- Homem de 47 anos se apresentou à 38ª Delegacia de Polícia (Vicente Pires) na terça-feira (19/5) e foi preso; ele responderá por tentativa de homicídio.
- Vítima, de 39 anos, continua em estado gravíssimo, em coma e entubada no Hospital Regional de Taguatinga.
- O crime ocorreu na Colônia Agrícola Samambaia, na manhã de 18/5, após discussão por vaga de estacionamento; ao menos três disparos foram feitos.
- O mandado de prisão foi expedido durante o depoimento, após o homem chegar à delegacia para ser ouvido.
- A investigação aponta histórico de ameaça envolvendo o mesmo conflito entre vizinhos; moradores relatam desentendimentos recorrentes sobre estacionamento.
O homem de 47 anos que baleou um vizinho durante uma discussão por uma vaga de estacionamento em Vicente Pires se apresentou à polícia nesta terça-feira (19/5) e foi preso durante o interrogatório. A vítima, de 39 anos, está em estado gravíssimo, em coma e entubada no Hospital Regional de Taguatinga (HRT). A Polícia Civil do Distrito Federal (PCDF) informou que o autor responderá por tentativa de homicídio.
O crime ocorreu na manhã de segunda-feira (18/5), na Colônia Agrícola Samambaia. Testemunhas relataram que o desentendimento envolveu veículos estacionados em uma rua estreita da região, culminando com ao menos três disparos contra o vizinho. O acusado fugiu antes da chegada da Polícia Militar do DF (PMDF).

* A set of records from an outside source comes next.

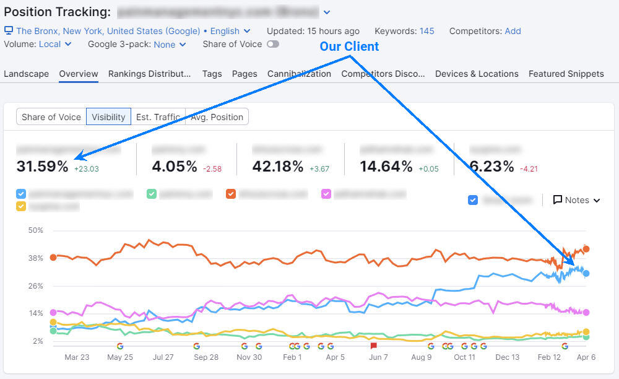Select the Avg. Position metric button
Image resolution: width=619 pixels, height=379 pixels.
(217, 116)
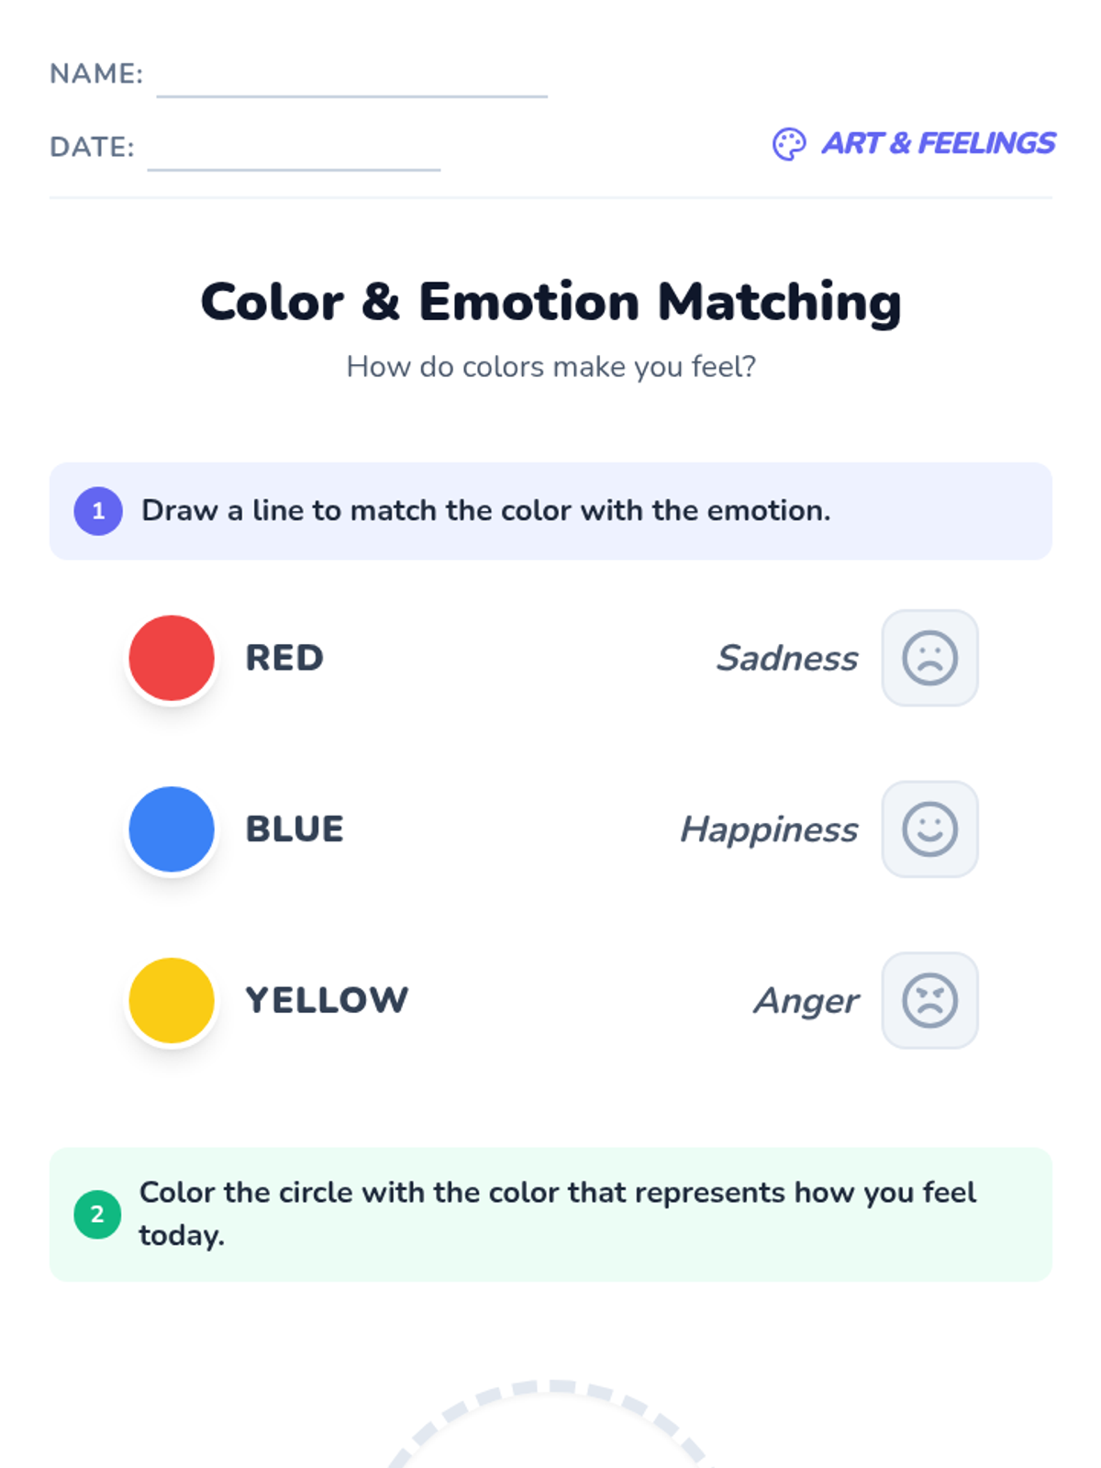Click the Anger emotion word
Screen dimensions: 1101x1468
tap(806, 1001)
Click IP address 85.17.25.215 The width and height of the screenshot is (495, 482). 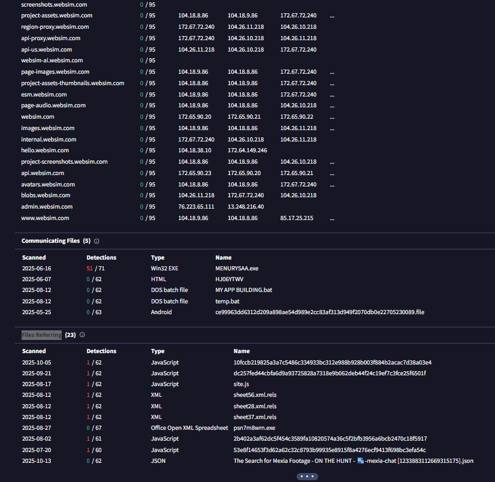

Na sequência, o suspeito compareceu espontaneamente à 38ª Delegacia de Polícia (Vicente Pires) para prestar depoimento. Durante o atendimento, a Justiça decretou a prisão do homem, que já tinha histórico de conflito com a vítima. A vítima foi encaminhada ao HRT e permanece sob cuidados intensivos.
Contexto do crime
Moradores relatam que desentendimentos envolvendo estacionamento e circulação de veículos eram recorrentes na região. O caso reacende debates sobre a atuação das autoridades diante de conflitos de convivência entre vizinhos.
Situação legal da arma
O autor possui registro de CAC (caçador, atirador e colecionador). Especialistas lembram que esse tipo de registro exige idoneidade para a continuidade do acesso às armas. Caso a arma esteja vinculada ao CAC, pode haver comunicação à Polícia Federal, que administra os registros de atiradores no país.
Relevância para políticas públicas
Especialistas apontam que conflitos simples podem evoluir para situações graves sem mediação adequada. A tendência do histórico de atritos sugere a necessidade de medidas mais firmes ou intervenções preventivas por parte de autoridades e encaminhamentos para mediação de conflitos entre vizinhos.
Desdobramentos legais
Além da tentativa de homicídio, o suspeito pode responder por disparo de arma de fogo em via pública e porte ilegal de arma, conforme investigação prossegue. A apuração busca esclarecer circunstâncias, motivação e a relação entre as partes envolvidas.